◆ Task statement:
For each statement, state whether it agrees with the preliminary design flashcards, answering yes or no and quoting the flashcard words that decide it.
1. Specific speed is a dimensionless group.
2. Specific speed and specific diameter are mainly used to choose the type of machine at the detailed design stage.
3. The shape factor is another name for the specific diameter.

3. Preliminary Design Flashcards
what is the specific speed
- specific speed is a dimensionless group
- whose numerical value is a means of deciding what type of machine is most suitable for an application
what is the formula for the volume flow rate, Q
- Q = 𝑚̇/ρ
what is the incompressible expression for the flow coefficient, φ
- φ = Q / ΩD^3
what is the incompressible expression for the stage loading coefficient, Ψ
- Ψ = dp(0) / ρ Ω^2 D^2
what is the formula for the specific speed, N(s), aka the shape factor
- N(s) = (𝑚̇/ρ_exit)^1/2 * Ω(dh_0)^-3/4
what is the specific speed and specific diameter mainly used for
- choosing the type of machine at the preliminary design stage
what is the formula for the specific diameter, D(s)
- D(s) = (dh_0)^1/4 * ρ_exit * D / 𝑚̇
for a repeating stage axial machine, what are the 4 conditions that are satisfied for it to work, using 1 rotor and stator stage for reference
- V(x) = constant
- a(1) = a(3)
- V(1) = V(3)

◆ Collected material:

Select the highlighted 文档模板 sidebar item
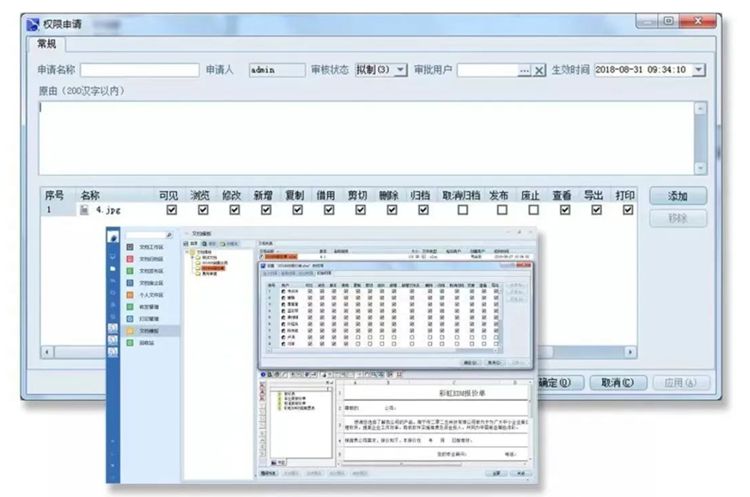The width and height of the screenshot is (750, 497). pyautogui.click(x=147, y=329)
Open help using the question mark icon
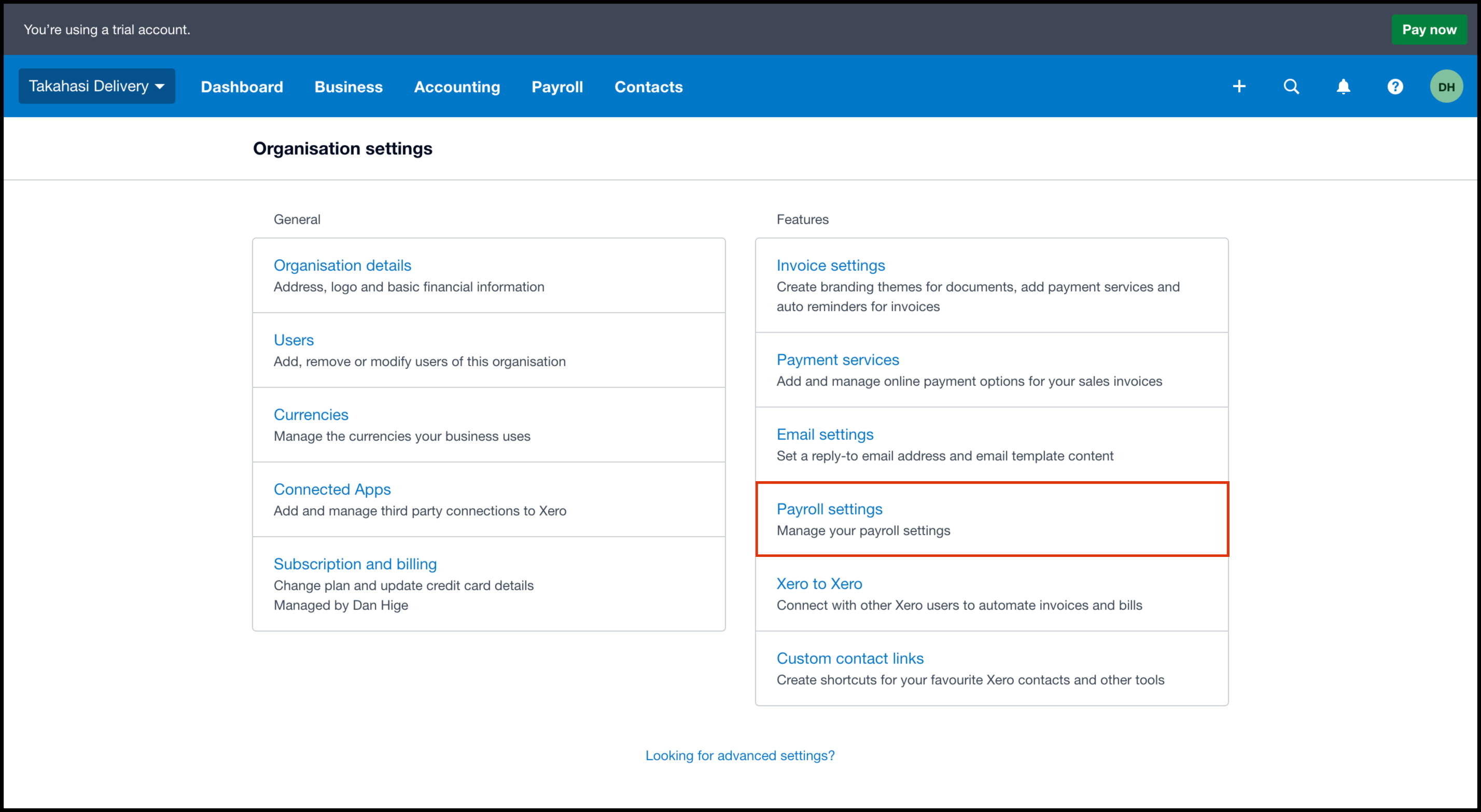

◆ Response to this exercise:
1. Yes: "specific speed is a dimensionless group"
2. No: "choosing the type of machine at the preliminary design stage"
3. No: "the formula for the specific speed, N(s), aka the shape factor"